Friday, February 25, 2011

Palestine time- 8:1-3

On the whole the crowds don't get a good wrap in the gospels. They take superficially instead of deeply. When the blow torch is applied they are gone. Yet here they stick around for three days, I presume mostly listening. I wonder how Jesus did this- Morning session, break for morning tea (though by the sound of it, food was scarce) then a late morning session to lunch... (again, perhaps with no food). Or did he just go all day, and a mesmerised crowd stuck with him? I get the feeling they didn't do time the same way we do. For a start, this was not a planned event. There was no big conference in six months time, here's the program, sign up now, type of thing. Very much Jesus is rolling with the punches, within a greater strategical mission. He has a date in Jerusalem that is getting closer- apart from that (a big that) there seems to be great fluidity- Things are getting a bit hot here- I'll head north. I judge things should have cooled off a bit, I'll come back south- but via west and down to the decapolis. The crowd is eager here, I'll spend a good amount of time speaking with them- they would not have had the same opportunities as my Jewish brothers. And the crowd seem fairly closely alligned with this way of dealing with time. That man Jesus is in the area- the one who healed that 'Harold' who used to wander the tombs around Gerasenes, He's just healed the Smiths family's nephew, the one that can't talk- let's go and check him out, put the closed sign up- back at our earliest convenience. And they go, perhaps with a packed lunch (what would that be?) and a water bottle?. They get there and he's saying intriguing things- far more pressing than the need to have every meal they normally would at the normal times.

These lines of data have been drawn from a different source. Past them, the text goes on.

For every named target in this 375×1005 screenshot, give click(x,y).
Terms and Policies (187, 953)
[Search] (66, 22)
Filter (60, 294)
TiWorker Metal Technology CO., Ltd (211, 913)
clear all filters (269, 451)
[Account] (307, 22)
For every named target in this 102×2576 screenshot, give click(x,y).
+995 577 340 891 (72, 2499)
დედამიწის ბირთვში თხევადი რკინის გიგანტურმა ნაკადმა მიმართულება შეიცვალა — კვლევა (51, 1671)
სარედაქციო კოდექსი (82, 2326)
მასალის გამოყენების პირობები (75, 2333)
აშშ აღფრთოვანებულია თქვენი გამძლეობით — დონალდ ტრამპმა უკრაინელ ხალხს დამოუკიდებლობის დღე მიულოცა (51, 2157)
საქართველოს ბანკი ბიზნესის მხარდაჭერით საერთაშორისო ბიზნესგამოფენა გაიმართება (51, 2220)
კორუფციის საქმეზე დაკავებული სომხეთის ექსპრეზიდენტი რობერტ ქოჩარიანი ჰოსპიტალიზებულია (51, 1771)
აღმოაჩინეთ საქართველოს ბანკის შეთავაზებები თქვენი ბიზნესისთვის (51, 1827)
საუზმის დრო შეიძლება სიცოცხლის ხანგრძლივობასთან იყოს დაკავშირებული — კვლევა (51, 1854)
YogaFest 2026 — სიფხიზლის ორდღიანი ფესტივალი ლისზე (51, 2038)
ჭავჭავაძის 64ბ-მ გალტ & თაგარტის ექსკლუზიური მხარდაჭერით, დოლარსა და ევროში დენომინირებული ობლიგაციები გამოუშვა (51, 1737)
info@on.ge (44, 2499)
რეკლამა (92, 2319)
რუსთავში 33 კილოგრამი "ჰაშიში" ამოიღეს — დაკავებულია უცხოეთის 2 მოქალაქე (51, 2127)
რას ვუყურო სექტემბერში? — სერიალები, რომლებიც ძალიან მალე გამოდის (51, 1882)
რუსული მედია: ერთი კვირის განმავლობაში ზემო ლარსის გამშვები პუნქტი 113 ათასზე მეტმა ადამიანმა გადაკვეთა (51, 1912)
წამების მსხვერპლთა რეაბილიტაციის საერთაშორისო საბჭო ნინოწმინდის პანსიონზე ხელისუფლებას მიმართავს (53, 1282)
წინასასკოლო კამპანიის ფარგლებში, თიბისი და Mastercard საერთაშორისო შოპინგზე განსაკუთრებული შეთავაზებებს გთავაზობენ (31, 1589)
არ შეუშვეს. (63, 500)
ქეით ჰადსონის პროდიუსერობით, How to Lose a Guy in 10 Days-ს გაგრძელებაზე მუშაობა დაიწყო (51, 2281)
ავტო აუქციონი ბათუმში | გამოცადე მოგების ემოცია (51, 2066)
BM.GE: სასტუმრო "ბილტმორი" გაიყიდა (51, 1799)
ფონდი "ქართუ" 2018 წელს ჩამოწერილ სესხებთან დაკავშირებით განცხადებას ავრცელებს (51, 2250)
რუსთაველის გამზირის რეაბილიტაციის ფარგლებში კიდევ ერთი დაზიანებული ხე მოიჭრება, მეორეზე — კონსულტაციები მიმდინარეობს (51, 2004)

Jesus has compassion on them- because they have been with him three days and don't have anything to eat- and some have come from a great distance, and he thinks many could faint on the journey home. They certainly don't seem to do time in the same way we do- but I imagine this was pretty unique for the crowds as well. When else would they have gone to listen to a rabbi and spent three days without food as they did this?